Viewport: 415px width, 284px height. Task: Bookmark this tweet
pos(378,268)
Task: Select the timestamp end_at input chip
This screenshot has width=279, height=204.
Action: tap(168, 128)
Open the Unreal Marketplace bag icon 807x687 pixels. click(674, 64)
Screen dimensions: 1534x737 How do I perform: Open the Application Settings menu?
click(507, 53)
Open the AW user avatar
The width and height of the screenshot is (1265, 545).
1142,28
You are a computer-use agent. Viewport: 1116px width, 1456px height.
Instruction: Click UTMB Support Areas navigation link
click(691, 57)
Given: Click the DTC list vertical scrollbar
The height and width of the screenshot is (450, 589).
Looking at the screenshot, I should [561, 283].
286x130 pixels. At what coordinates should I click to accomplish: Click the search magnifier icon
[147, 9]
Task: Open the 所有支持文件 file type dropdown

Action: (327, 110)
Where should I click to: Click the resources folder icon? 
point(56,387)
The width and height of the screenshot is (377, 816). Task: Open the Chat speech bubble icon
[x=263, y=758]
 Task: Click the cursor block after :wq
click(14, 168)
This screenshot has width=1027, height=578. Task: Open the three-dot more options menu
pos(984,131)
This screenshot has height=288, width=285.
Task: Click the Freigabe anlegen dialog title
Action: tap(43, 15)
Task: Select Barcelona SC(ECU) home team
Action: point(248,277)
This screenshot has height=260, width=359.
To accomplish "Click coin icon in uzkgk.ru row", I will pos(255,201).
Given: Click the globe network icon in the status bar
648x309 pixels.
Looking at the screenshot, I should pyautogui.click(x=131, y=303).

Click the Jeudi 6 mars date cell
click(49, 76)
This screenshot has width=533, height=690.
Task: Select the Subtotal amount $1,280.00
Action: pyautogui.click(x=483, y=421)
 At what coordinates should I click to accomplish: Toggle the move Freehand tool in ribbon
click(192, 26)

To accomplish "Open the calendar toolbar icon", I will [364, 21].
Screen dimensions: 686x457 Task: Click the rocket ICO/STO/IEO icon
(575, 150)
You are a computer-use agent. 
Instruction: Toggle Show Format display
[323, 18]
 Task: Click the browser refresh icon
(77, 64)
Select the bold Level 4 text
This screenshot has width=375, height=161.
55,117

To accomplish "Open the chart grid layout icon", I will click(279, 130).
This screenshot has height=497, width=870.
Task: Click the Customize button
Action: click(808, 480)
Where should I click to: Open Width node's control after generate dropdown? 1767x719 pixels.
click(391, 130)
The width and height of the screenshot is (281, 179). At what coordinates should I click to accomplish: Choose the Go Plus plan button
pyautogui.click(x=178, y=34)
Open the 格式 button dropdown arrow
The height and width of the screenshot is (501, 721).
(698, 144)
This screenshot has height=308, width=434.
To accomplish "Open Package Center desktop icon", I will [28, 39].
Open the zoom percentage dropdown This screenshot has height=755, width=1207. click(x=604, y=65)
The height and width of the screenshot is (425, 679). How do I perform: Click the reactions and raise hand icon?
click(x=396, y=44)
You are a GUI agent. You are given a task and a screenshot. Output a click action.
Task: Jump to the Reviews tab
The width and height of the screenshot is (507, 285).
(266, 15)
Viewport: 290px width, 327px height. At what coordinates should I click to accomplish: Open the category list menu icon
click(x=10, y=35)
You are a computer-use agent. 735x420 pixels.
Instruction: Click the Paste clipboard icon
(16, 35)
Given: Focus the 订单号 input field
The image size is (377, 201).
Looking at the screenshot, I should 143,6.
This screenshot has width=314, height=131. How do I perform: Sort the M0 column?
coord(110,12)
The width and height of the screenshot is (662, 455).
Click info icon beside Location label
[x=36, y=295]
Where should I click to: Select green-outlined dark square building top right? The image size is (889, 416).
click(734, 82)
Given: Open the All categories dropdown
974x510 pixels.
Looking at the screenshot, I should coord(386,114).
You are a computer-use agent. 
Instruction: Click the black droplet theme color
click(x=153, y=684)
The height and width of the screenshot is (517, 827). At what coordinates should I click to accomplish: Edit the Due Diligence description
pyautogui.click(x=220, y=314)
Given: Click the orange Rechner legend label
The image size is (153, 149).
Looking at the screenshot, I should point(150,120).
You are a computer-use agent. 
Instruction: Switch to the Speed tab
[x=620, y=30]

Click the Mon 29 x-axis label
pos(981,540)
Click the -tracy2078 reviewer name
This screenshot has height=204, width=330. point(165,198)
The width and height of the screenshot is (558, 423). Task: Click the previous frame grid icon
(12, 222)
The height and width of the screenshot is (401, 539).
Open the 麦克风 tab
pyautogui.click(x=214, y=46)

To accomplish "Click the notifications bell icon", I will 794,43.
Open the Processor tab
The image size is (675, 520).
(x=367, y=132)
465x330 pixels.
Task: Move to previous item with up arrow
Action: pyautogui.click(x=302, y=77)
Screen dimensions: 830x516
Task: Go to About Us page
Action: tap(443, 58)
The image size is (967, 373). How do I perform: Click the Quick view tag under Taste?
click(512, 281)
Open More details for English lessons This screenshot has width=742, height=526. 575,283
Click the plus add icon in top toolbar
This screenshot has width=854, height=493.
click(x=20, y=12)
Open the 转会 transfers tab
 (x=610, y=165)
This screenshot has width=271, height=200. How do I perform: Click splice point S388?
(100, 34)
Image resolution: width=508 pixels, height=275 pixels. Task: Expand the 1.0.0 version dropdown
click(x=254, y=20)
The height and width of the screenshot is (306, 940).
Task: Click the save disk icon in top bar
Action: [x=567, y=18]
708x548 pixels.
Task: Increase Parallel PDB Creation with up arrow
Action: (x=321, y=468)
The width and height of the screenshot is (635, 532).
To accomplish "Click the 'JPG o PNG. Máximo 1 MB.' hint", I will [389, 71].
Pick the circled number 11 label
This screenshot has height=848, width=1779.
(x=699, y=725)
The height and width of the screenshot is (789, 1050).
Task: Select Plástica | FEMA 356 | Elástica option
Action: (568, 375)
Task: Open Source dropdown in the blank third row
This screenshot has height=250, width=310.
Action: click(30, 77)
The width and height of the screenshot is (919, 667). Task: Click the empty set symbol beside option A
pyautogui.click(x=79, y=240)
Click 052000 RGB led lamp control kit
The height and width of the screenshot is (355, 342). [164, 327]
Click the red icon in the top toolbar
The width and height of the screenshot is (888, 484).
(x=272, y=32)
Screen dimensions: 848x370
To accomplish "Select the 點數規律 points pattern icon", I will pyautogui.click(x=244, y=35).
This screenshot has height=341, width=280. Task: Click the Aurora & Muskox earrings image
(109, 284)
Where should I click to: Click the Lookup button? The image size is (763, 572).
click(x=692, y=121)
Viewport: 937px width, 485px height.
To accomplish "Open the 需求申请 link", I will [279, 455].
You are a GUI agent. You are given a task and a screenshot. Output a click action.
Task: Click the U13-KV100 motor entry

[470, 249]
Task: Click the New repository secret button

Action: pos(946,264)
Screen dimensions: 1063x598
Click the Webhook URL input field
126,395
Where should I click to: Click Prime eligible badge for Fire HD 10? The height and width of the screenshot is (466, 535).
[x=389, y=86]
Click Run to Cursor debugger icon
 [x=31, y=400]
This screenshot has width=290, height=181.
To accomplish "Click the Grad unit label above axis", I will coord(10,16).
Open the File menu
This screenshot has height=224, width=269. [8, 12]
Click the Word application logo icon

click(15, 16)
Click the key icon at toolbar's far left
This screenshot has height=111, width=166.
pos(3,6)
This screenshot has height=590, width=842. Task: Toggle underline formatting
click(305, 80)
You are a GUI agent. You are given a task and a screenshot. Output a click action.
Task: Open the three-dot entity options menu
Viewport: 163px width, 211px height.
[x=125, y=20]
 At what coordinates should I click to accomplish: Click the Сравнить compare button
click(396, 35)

※

▶ Your objective
All of the records should be repeated precisely as written.

▶ Solution for this task
Viewport: 415px width, 284px height. Task: Bookmark this tweet
pos(378,268)
Task: Select the timestamp end_at input chip
This screenshot has width=279, height=204.
Action: tap(168, 128)
Open the Unreal Marketplace bag icon 807x687 pixels. click(674, 64)
Screen dimensions: 1534x737 How do I perform: Open the Application Settings menu?
click(507, 53)
Open the AW user avatar
The width and height of the screenshot is (1265, 545).
1142,28
You are a computer-use agent. Viewport: 1116px width, 1456px height.
Instruction: Click UTMB Support Areas navigation link
click(691, 57)
Given: Click the DTC list vertical scrollbar
The height and width of the screenshot is (450, 589).
Looking at the screenshot, I should [561, 283].
286x130 pixels. At what coordinates should I click to accomplish: Click the search magnifier icon
[147, 9]
Task: Open the 所有支持文件 file type dropdown

Action: (327, 110)
Where should I click to: Click the resources folder icon? 
point(56,387)
The width and height of the screenshot is (377, 816). Task: Open the Chat speech bubble icon
[x=263, y=758]
 Task: Click the cursor block after :wq
click(14, 168)
This screenshot has width=1027, height=578. Task: Open the three-dot more options menu
pos(984,131)
This screenshot has height=288, width=285.
Task: Click the Freigabe anlegen dialog title
Action: tap(43, 15)
Task: Select Barcelona SC(ECU) home team
Action: point(248,277)
This screenshot has height=260, width=359.
To accomplish "Click coin icon in uzkgk.ru row", I will pos(255,201).
Given: Click the globe network icon in the status bar
648x309 pixels.
Looking at the screenshot, I should pyautogui.click(x=131, y=303).

Click the Jeudi 6 mars date cell
click(49, 76)
This screenshot has width=533, height=690.
Task: Select the Subtotal amount $1,280.00
Action: pyautogui.click(x=483, y=421)
 At what coordinates should I click to accomplish: Toggle the move Freehand tool in ribbon
click(192, 26)

To accomplish "Open the calendar toolbar icon", I will [364, 21].
Screen dimensions: 686x457 Task: Click the rocket ICO/STO/IEO icon
(575, 150)
You are a computer-use agent. 
Instruction: Toggle Show Format display
[323, 18]
 Task: Click the browser refresh icon
(77, 64)
Select the bold Level 4 text
This screenshot has width=375, height=161.
55,117

To accomplish "Open the chart grid layout icon", I will click(279, 130).
This screenshot has height=497, width=870.
Task: Click the Customize button
Action: click(808, 480)
Where should I click to: Open Width node's control after generate dropdown? 1767x719 pixels.
click(391, 130)
The width and height of the screenshot is (281, 179). At what coordinates should I click to accomplish: Choose the Go Plus plan button
pyautogui.click(x=178, y=34)
Open the 格式 button dropdown arrow
The height and width of the screenshot is (501, 721).
(698, 144)
This screenshot has height=308, width=434.
To accomplish "Open Package Center desktop icon", I will [28, 39].
Open the zoom percentage dropdown This screenshot has height=755, width=1207. click(x=604, y=65)
The height and width of the screenshot is (425, 679). How do I perform: Click the reactions and raise hand icon?
click(x=396, y=44)
You are a GUI agent. You are given a task and a screenshot. Output a click action.
Task: Jump to the Reviews tab
The width and height of the screenshot is (507, 285).
(266, 15)
Viewport: 290px width, 327px height. At what coordinates should I click to accomplish: Open the category list menu icon
click(x=10, y=35)
You are a computer-use agent. 735x420 pixels.
Instruction: Click the Paste clipboard icon
(16, 35)
Given: Focus the 订单号 input field
The image size is (377, 201).
Looking at the screenshot, I should 143,6.
This screenshot has width=314, height=131. How do I perform: Sort the M0 column?
coord(110,12)
The width and height of the screenshot is (662, 455).
Click info icon beside Location label
[x=36, y=295]
Where should I click to: Select green-outlined dark square building top right? The image size is (889, 416).
click(734, 82)
Given: Open the All categories dropdown
974x510 pixels.
Looking at the screenshot, I should coord(386,114).
You are a computer-use agent. 
Instruction: Click the black droplet theme color
click(x=153, y=684)
The height and width of the screenshot is (517, 827). At what coordinates should I click to accomplish: Edit the Due Diligence description
pyautogui.click(x=220, y=314)
Given: Click the orange Rechner legend label
The image size is (153, 149).
Looking at the screenshot, I should point(150,120).
You are a computer-use agent. 
Instruction: Switch to the Speed tab
[x=620, y=30]

Click the Mon 29 x-axis label
pos(981,540)
Click the -tracy2078 reviewer name
This screenshot has height=204, width=330. point(165,198)
The width and height of the screenshot is (558, 423). Task: Click the previous frame grid icon
(12, 222)
The height and width of the screenshot is (401, 539).
Open the 麦克风 tab
pyautogui.click(x=214, y=46)

To accomplish "Click the notifications bell icon", I will 794,43.
Open the Processor tab
The image size is (675, 520).
(x=367, y=132)
465x330 pixels.
Task: Move to previous item with up arrow
Action: pyautogui.click(x=302, y=77)
Screen dimensions: 830x516
Task: Go to About Us page
Action: tap(443, 58)
The image size is (967, 373). How do I perform: Click the Quick view tag under Taste?
click(512, 281)
Open More details for English lessons This screenshot has width=742, height=526. 575,283
Click the plus add icon in top toolbar
This screenshot has width=854, height=493.
click(x=20, y=12)
Open the 转会 transfers tab
 (x=610, y=165)
This screenshot has width=271, height=200. How do I perform: Click splice point S388?
(100, 34)
Image resolution: width=508 pixels, height=275 pixels. Task: Expand the 1.0.0 version dropdown
click(x=254, y=20)
The height and width of the screenshot is (306, 940).
Task: Click the save disk icon in top bar
Action: [x=567, y=18]
708x548 pixels.
Task: Increase Parallel PDB Creation with up arrow
Action: (x=321, y=468)
The width and height of the screenshot is (635, 532).
To accomplish "Click the 'JPG o PNG. Máximo 1 MB.' hint", I will [389, 71].
Pick the circled number 11 label
This screenshot has height=848, width=1779.
(x=699, y=725)
The height and width of the screenshot is (789, 1050).
Task: Select Plástica | FEMA 356 | Elástica option
Action: (568, 375)
Task: Open Source dropdown in the blank third row
This screenshot has height=250, width=310.
Action: click(30, 77)
The width and height of the screenshot is (919, 667). Task: Click the empty set symbol beside option A
pyautogui.click(x=79, y=240)
Click 052000 RGB led lamp control kit
The height and width of the screenshot is (355, 342). [164, 327]
Click the red icon in the top toolbar
The width and height of the screenshot is (888, 484).
(x=272, y=32)
Screen dimensions: 848x370
To accomplish "Select the 點數規律 points pattern icon", I will pyautogui.click(x=244, y=35).
This screenshot has height=341, width=280. Task: Click the Aurora & Muskox earrings image
(109, 284)
Where should I click to: Click the Lookup button? The image size is (763, 572).
click(x=692, y=121)
Viewport: 937px width, 485px height.
To accomplish "Open the 需求申请 link", I will [279, 455].
You are a GUI agent. You are given a task and a screenshot. Output a click action.
Task: Click the U13-KV100 motor entry

[470, 249]
Task: Click the New repository secret button

Action: pos(946,264)
Screen dimensions: 1063x598
Click the Webhook URL input field
126,395
Where should I click to: Click Prime eligible badge for Fire HD 10? The height and width of the screenshot is (466, 535).
[x=389, y=86]
Click Run to Cursor debugger icon
 [x=31, y=400]
This screenshot has width=290, height=181.
To accomplish "Click the Grad unit label above axis", I will coord(10,16).
Open the File menu
This screenshot has height=224, width=269. [8, 12]
Click the Word application logo icon

click(15, 16)
Click the key icon at toolbar's far left
This screenshot has height=111, width=166.
pos(3,6)
This screenshot has height=590, width=842. Task: Toggle underline formatting
click(305, 80)
You are a GUI agent. You are given a task and a screenshot. Output a click action.
Task: Open the three-dot entity options menu
Viewport: 163px width, 211px height.
[x=125, y=20]
 At what coordinates should I click to accomplish: Click the Сравнить compare button
click(396, 35)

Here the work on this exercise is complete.